Gábor Döbrentei (1 December 1785 – 28 March 1851) was a Hungarian philologist and antiquary.[1]
He was born in a city in the Kingdom of Hungary called Somlószőlős. As the son of itinerant Lutheran preacher Lajos Döbrentey, his early schooling was in Pápa; he remained in grammar school in Sopron on the Austrian border until 1805. For most of his life he lived in what was then the Austrian Empiure.
He completed his studies at the universities of Wittenberg and Leipzig, and was afterwards engaged as a tutor in Transylvania. In 1814 he originated and edited the Erdélyi Muzeum, which, notwithstanding its important influence on the development of Hungarian language and literature, soon failed for want of support. In 1820, Döbrentei settled at Pest, and there he spent the rest of his life.

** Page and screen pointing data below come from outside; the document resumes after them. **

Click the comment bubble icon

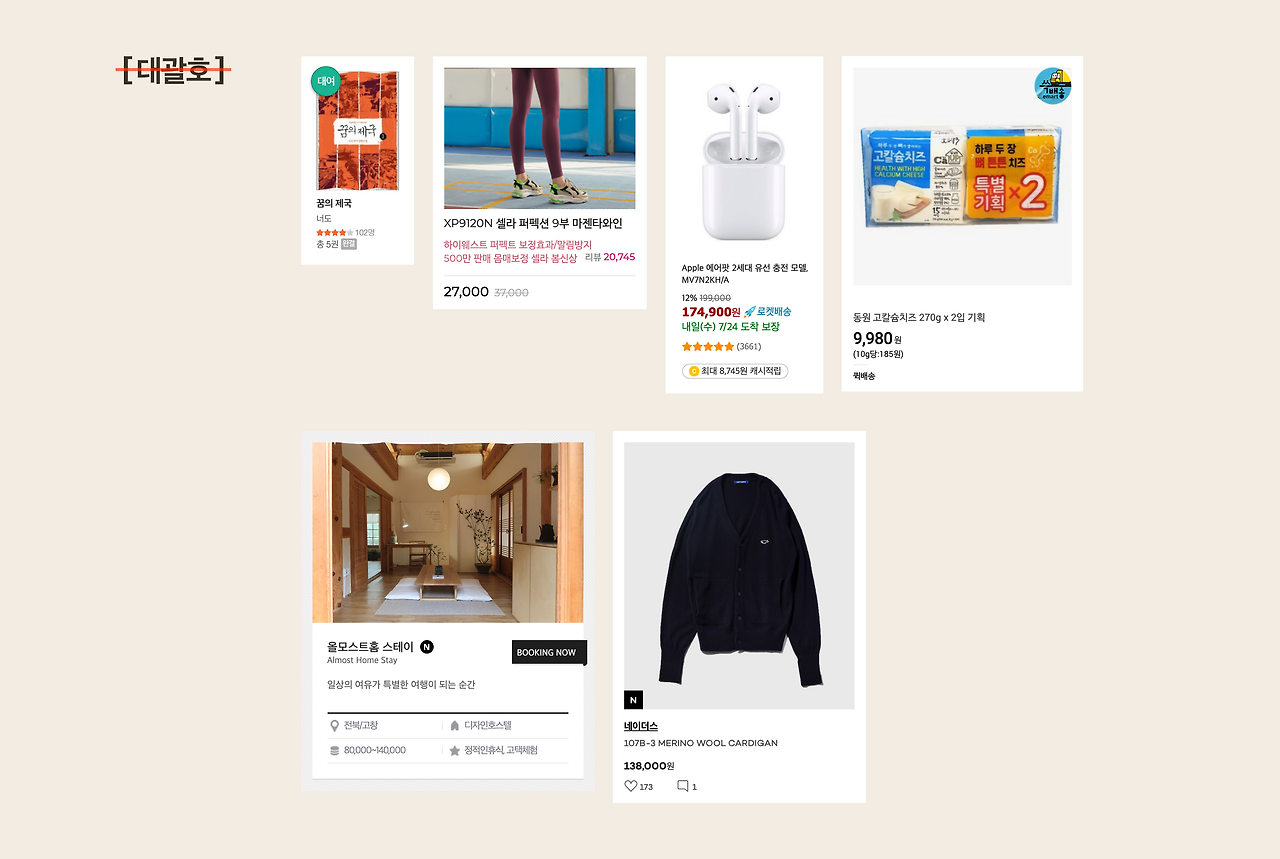[x=683, y=786]
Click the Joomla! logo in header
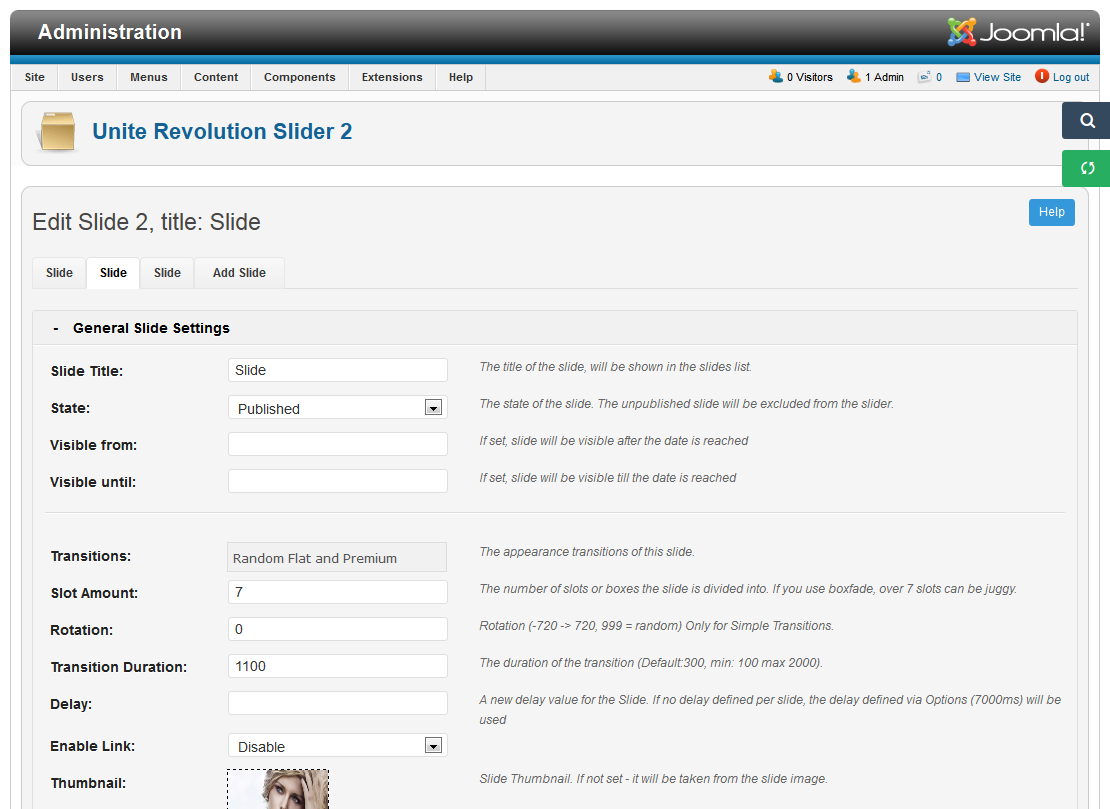The image size is (1110, 809). [1018, 32]
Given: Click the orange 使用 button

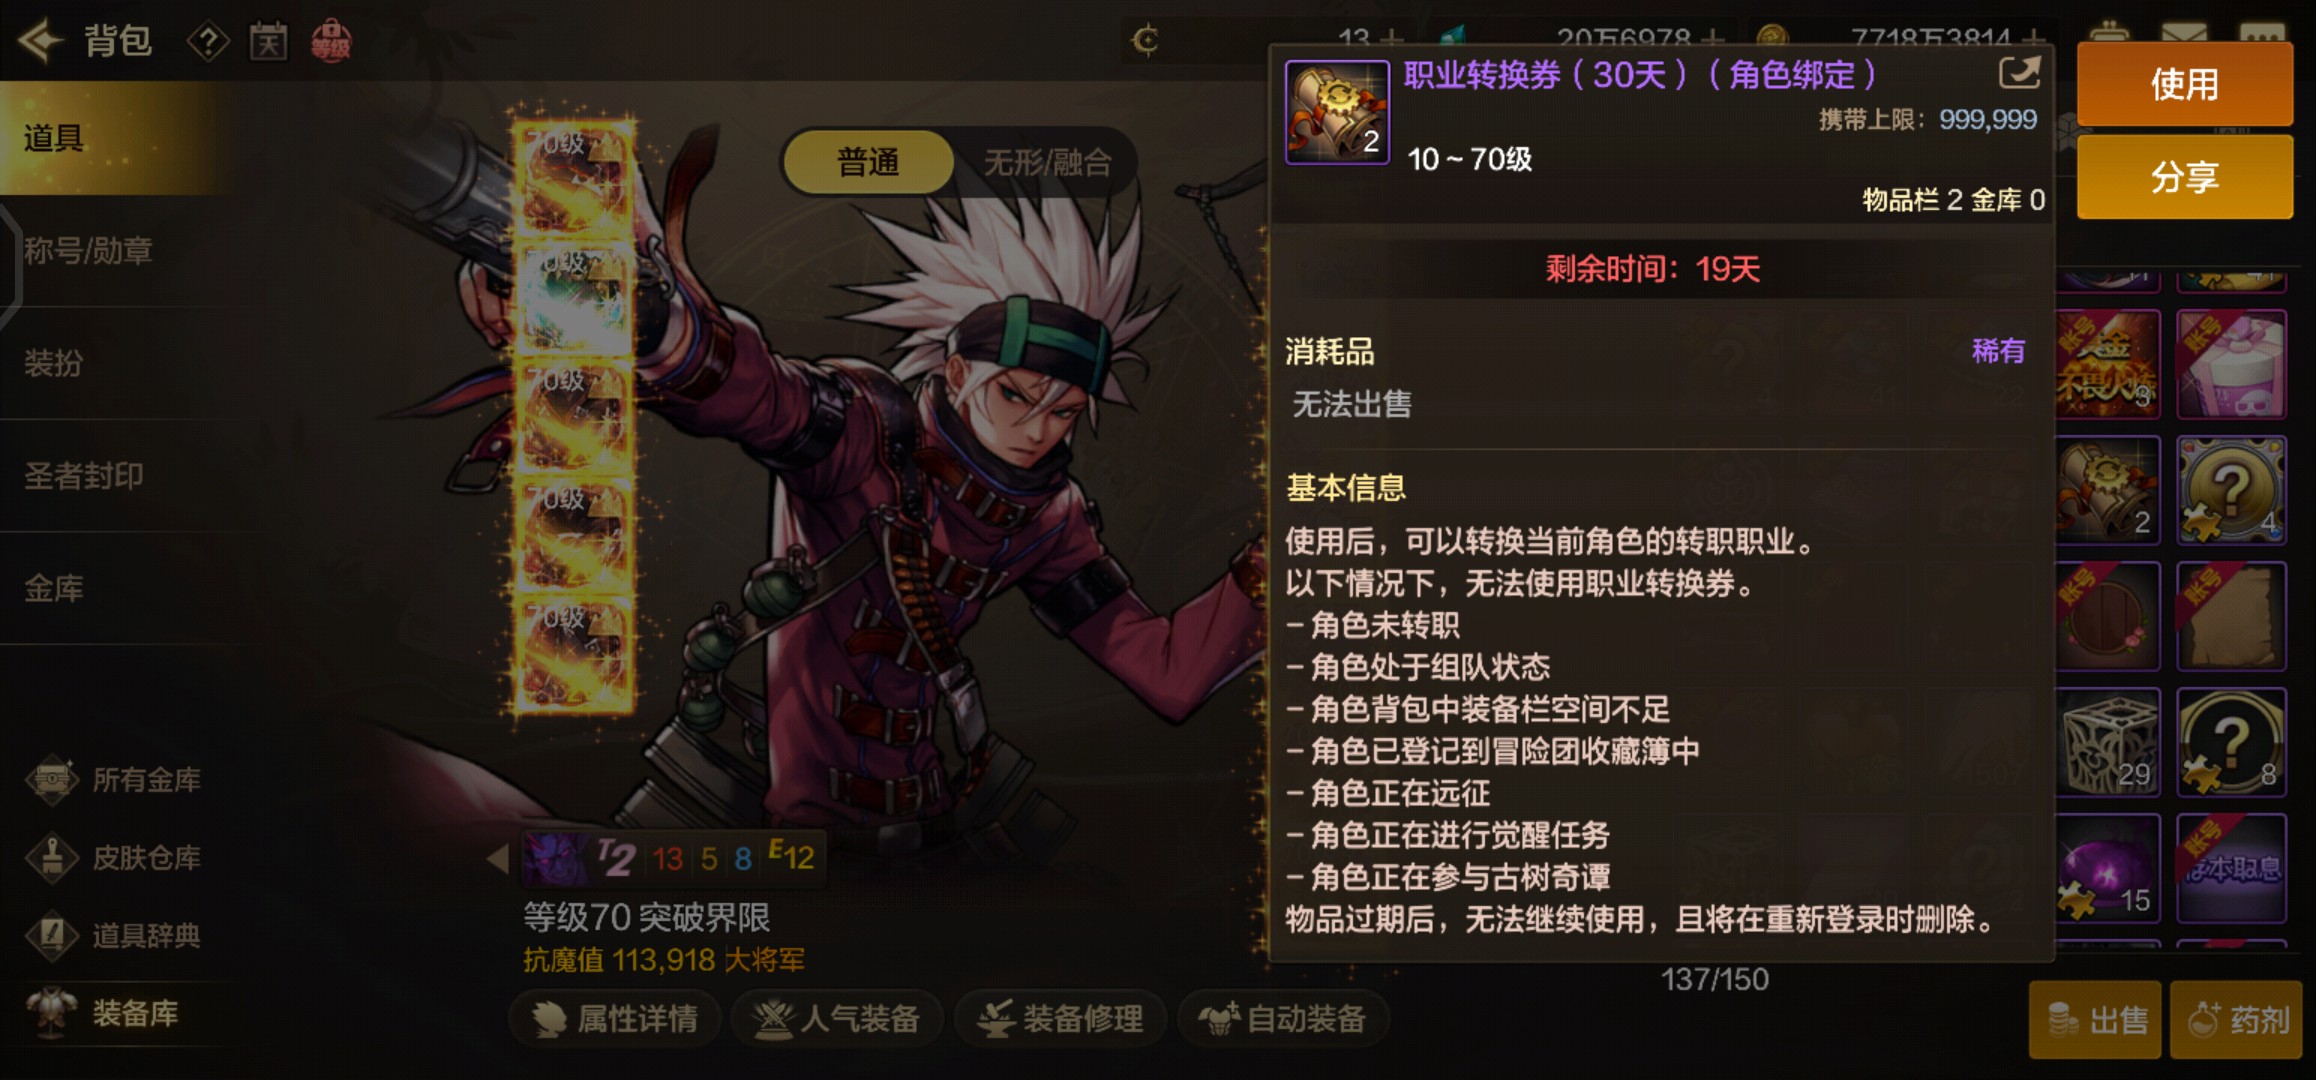Looking at the screenshot, I should coord(2184,84).
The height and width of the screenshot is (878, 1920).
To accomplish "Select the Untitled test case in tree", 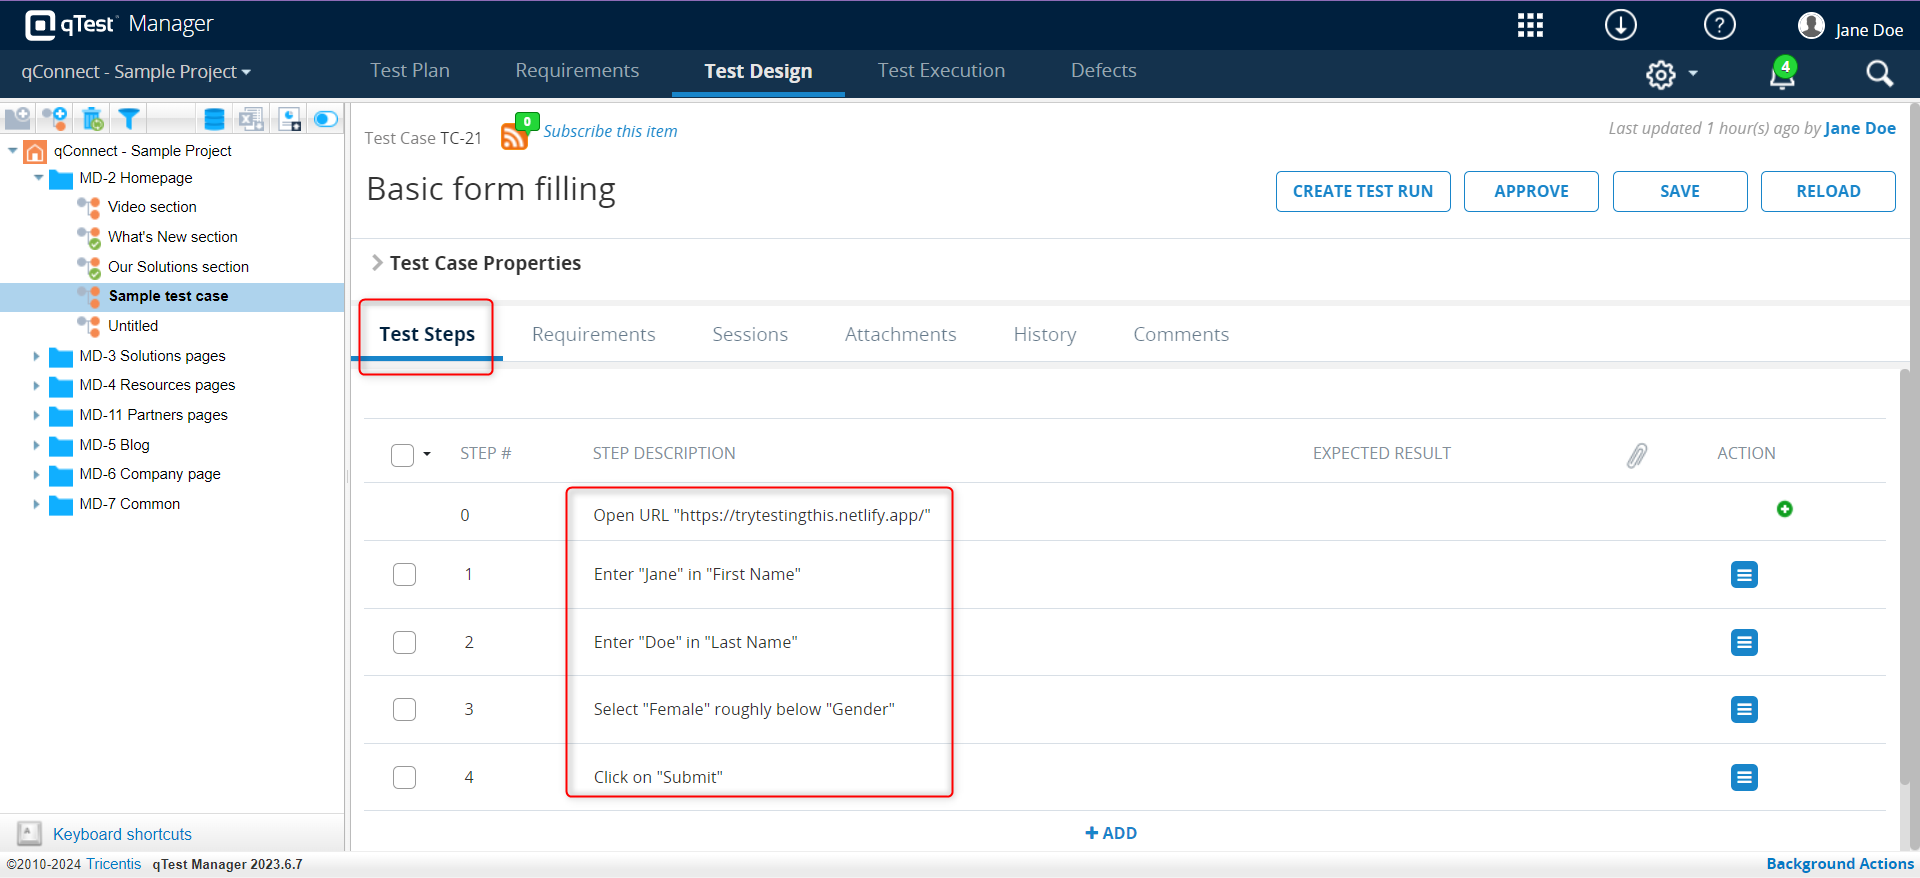I will pos(133,326).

He held various official posts, but continued zealously to pursue the studies for which he had early shown a strong preference. His great work is the Ancient Monuments of the Magyar Language (Régi Magyar Nyelvemlékek), the editing of which was entrusted to him by the Hungarian Academy. The first volume was published in 1838, and the fifth was in preparation at the time of his death.[2]
Döbrentei was one of the twenty-two scholars appointed in 1825 to plan and organize, under the presidency of Count Teleki, the Hungarian Academy. In addition to his great work he wrote many valuable papers on historical and philological subjects, and many biographical notices of eminent Hungarians. These appeared in the Hungarian translation of Brockhaus's Conversations-Lexikon.
He translated into Hungarian Macbeth and other plays of Shakespeare, Sterne's Letters from Yorick to Eliza (1828), several of Schiller's tragedies, and Molière's A vare, and wrote several original poems.
Döbrentei does not appear to have taken any part in the revolutionary movement of 1848. He died at his country house, near Pest.